Figure 3

Membrane localization and acylation of the amphiphilic helix of M2 fused to RFP. (A) Confocal microscopy: RFP, RFH-AH, RFP-AH-C50S were expressed in BHK21 cells, which were analysed by confocal microscopy. The scale bar is 20 µm. (B) Membrane separation experiment: RFP, RFH-AH, RFP-AH-C50S were expressed in 293 T cells. Cells were lysed and separated into soluble (S) and membranous (M) fractions, which were subjected to blotting with anti-RFP antibodies. 10% of the cytosol preparation and 20% of the membranes were analysed in the blot. (C) Quantification of this and two other independent experiments. The ratio of the density of the M and S bands was calculated, normalized to RFP-AH (= 1). The mean ± SD and the results from the three independent experiments are shown. One-way ANOVA followed by multiple comparison Dunnett test was applied for statistical analysis. *P < 0.05 P = 0.0195, ****P < 0.0001 versus RFP-AH. (D) S-acylation: RFP, RFH-AH, RFP-AH-C50S were expressed in 293 T cells which were lysed 24 h after transfection.
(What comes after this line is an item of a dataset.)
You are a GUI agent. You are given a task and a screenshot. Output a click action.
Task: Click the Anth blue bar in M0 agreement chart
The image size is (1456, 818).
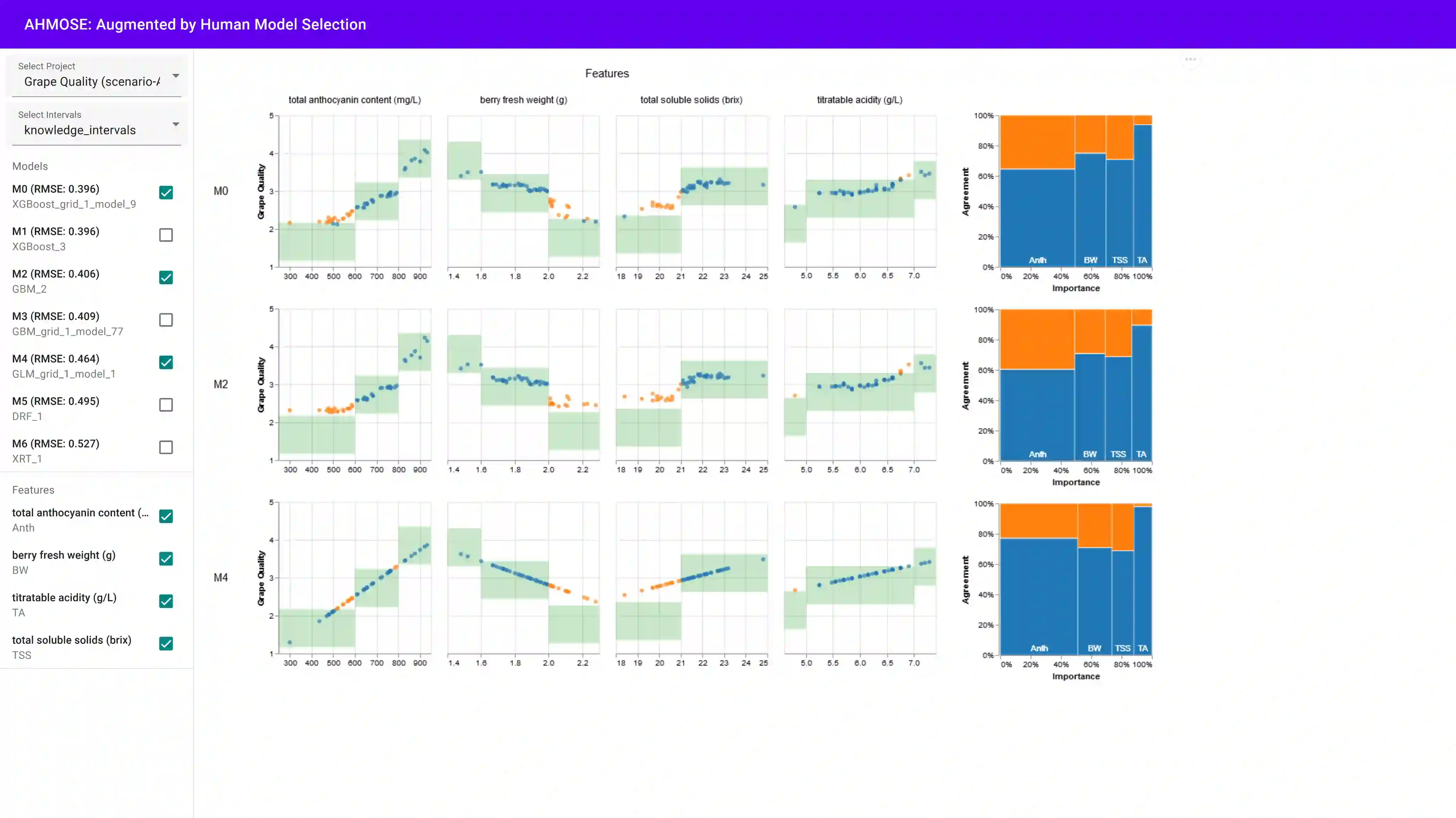[1037, 217]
To test for protein expression, 10% of the lysate was removed (input). The remainder was divided into two aliquots, one not treated (− HA) and one treated with hydroxylamine (+ HA) to cleave cysteine-bound fatty acids before pulling down proteins with a free SH group. Samples were subjected to Western blotting with antibodies against RFP and, subsequently against flotillin-2, an endogenous acylated protein.